(This story was written in response to a challenge to write something with a title created by selecting random verbs and nouns. The three titles on offer were "Volunteering the Dark", "Feeding the Cottage" and "Running the Zoo".)
Volunteering the
Dark
Conversations in the afterlife tend to be a mixture of “if
onlys” and “wasn’t I greats?” That is certainly the case when Richard III and
Henry V get chatting, as in the instance related here.
Richard was bemoaning his fate, as he had done ever since
his despatch at the Battle of Bosworth in 1485.
“And the ignominy – the disgrace – of having my remains dug
out of a council car park in Leicester. A council car park!”
“To be fair”, said Henry, “it wasn’t always a council car
park, on the grounds that for most of your centuries of incarceration there
weren’t any cars.”
“That’s true”, said Richard.
“It was probably a council horse and cart park before then”,
Henry offered, although this didn’t seem to do much to calm Richard’s mood.

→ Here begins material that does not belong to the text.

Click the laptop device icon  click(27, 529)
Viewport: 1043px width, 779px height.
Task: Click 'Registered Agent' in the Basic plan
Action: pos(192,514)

“And look at you”, the latter said, “buried in a magnificent
tomb in Westminster Abbey, alongside all the great and the good. That’s where I
should be. Nothing wrong with Leicester Cathedral, of course, but it’s not
Westminster Abbey.”
“On the other hand,” said Henry, “my mortal remains have to
share the same building as your old sparring partner Henry VII. God – how he
goes on and on about getting the better of you. You’re better off where you
are, I can tell you.”
“And another thing,” said Henry, “When his son Henry VIII
came along, some vandal stole the head of my effigy. If only you could have won
your battle, I’d still be in one piece.”
“I would love to have won my battle”, said Richard. “Just
like you did at Agincourt.”
“Do you want to know why you lost and I won?” asked Henry.
“There’s one simple answer to that.”
“Which is?”
“Intelligence”, said Henry. “Something I had and you
didn’t”.
“There’s no need to be insulting about it” said Richard.
“Oh, don’t take it the wrong way, “said Henry. “I’m not
being personal. I meant military intelligence.”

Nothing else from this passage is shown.